-- Prompt --
For each entry below, write an exact copy and leave out the images.

-- Input material --
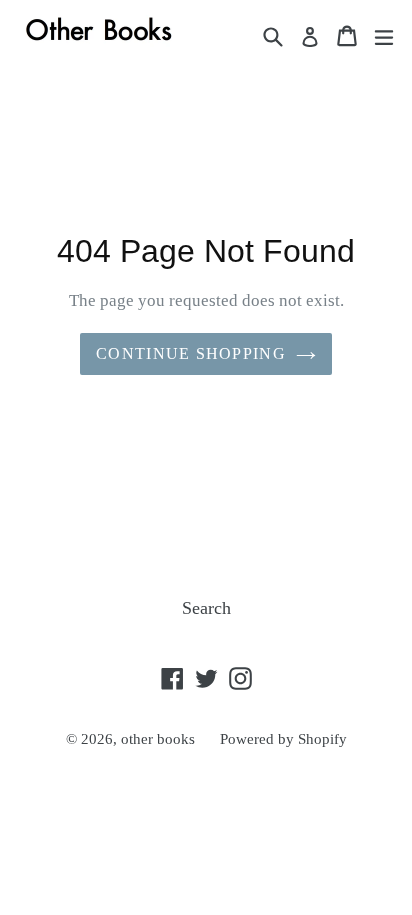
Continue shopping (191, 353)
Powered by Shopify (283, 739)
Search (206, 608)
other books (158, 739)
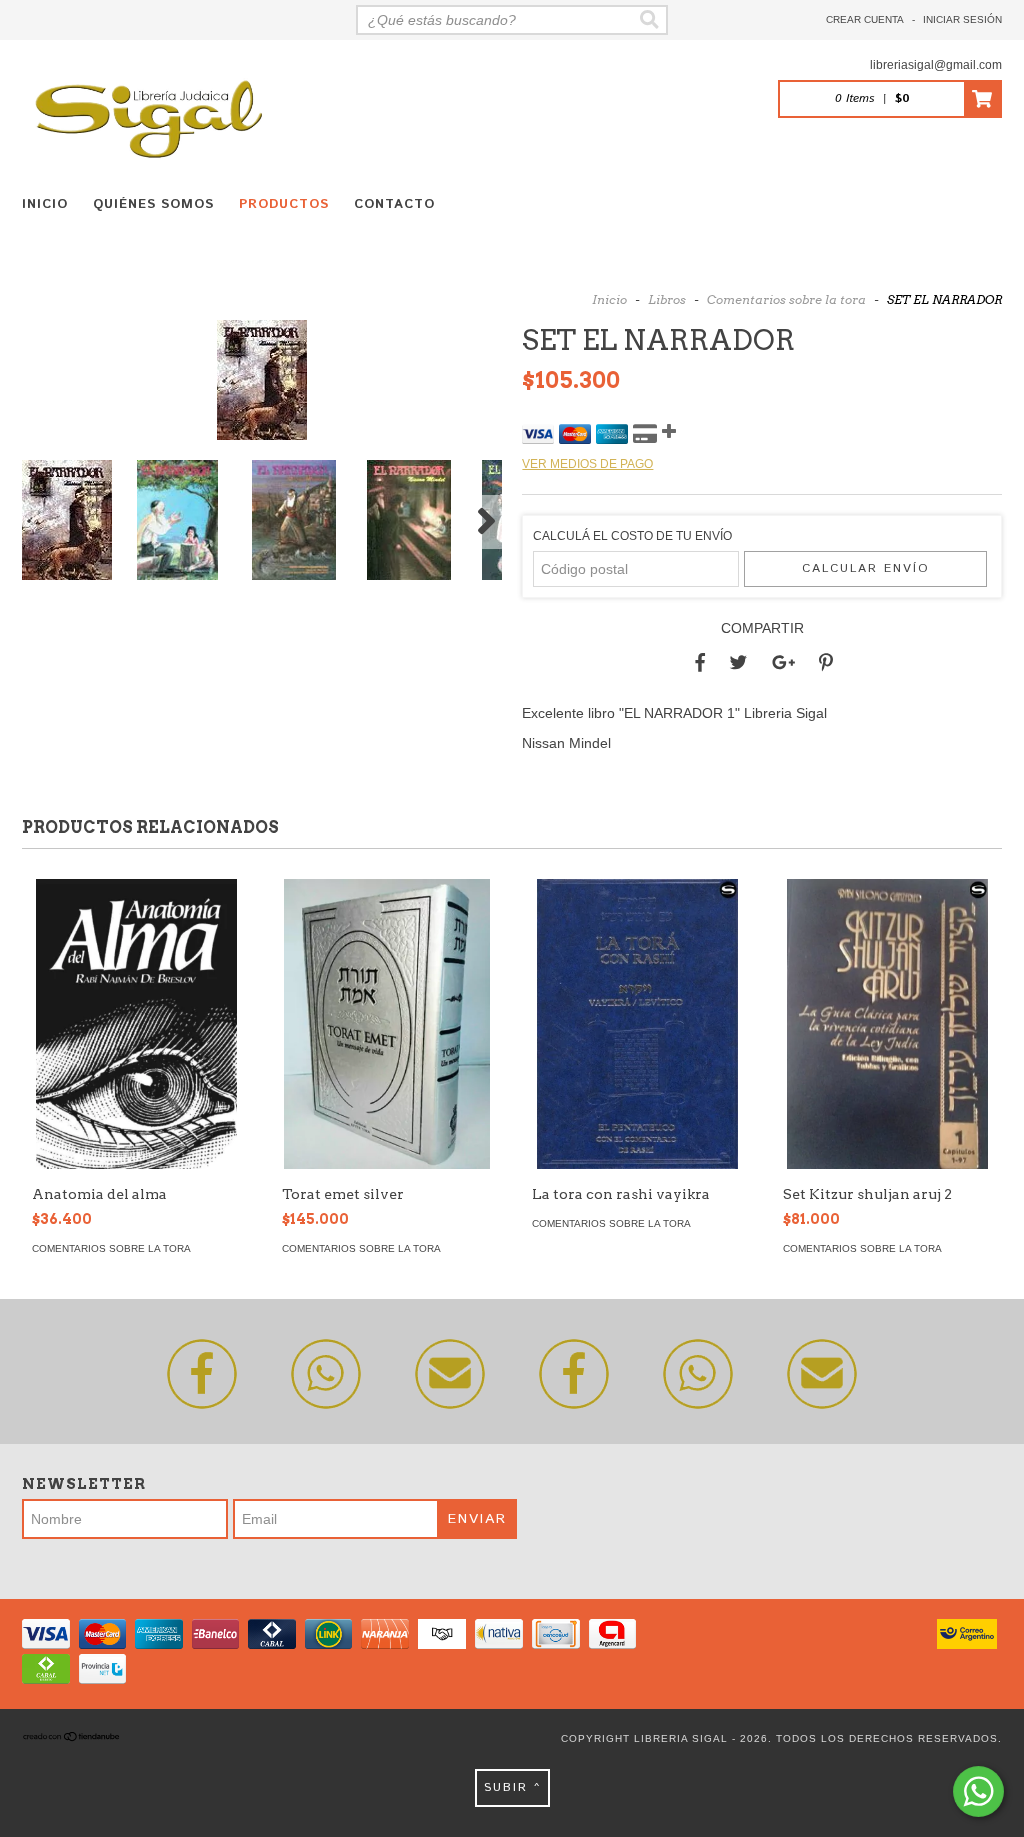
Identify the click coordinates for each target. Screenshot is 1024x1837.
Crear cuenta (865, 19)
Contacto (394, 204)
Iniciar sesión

-- Answer space --
Continue shopping (191, 353)
Powered by Shopify (283, 739)
Search (206, 608)
other books (158, 739)
Identify the click coordinates for each target. Screenshot is 1024x1837.
Crear cuenta (865, 19)
Contacto (394, 204)
Iniciar sesión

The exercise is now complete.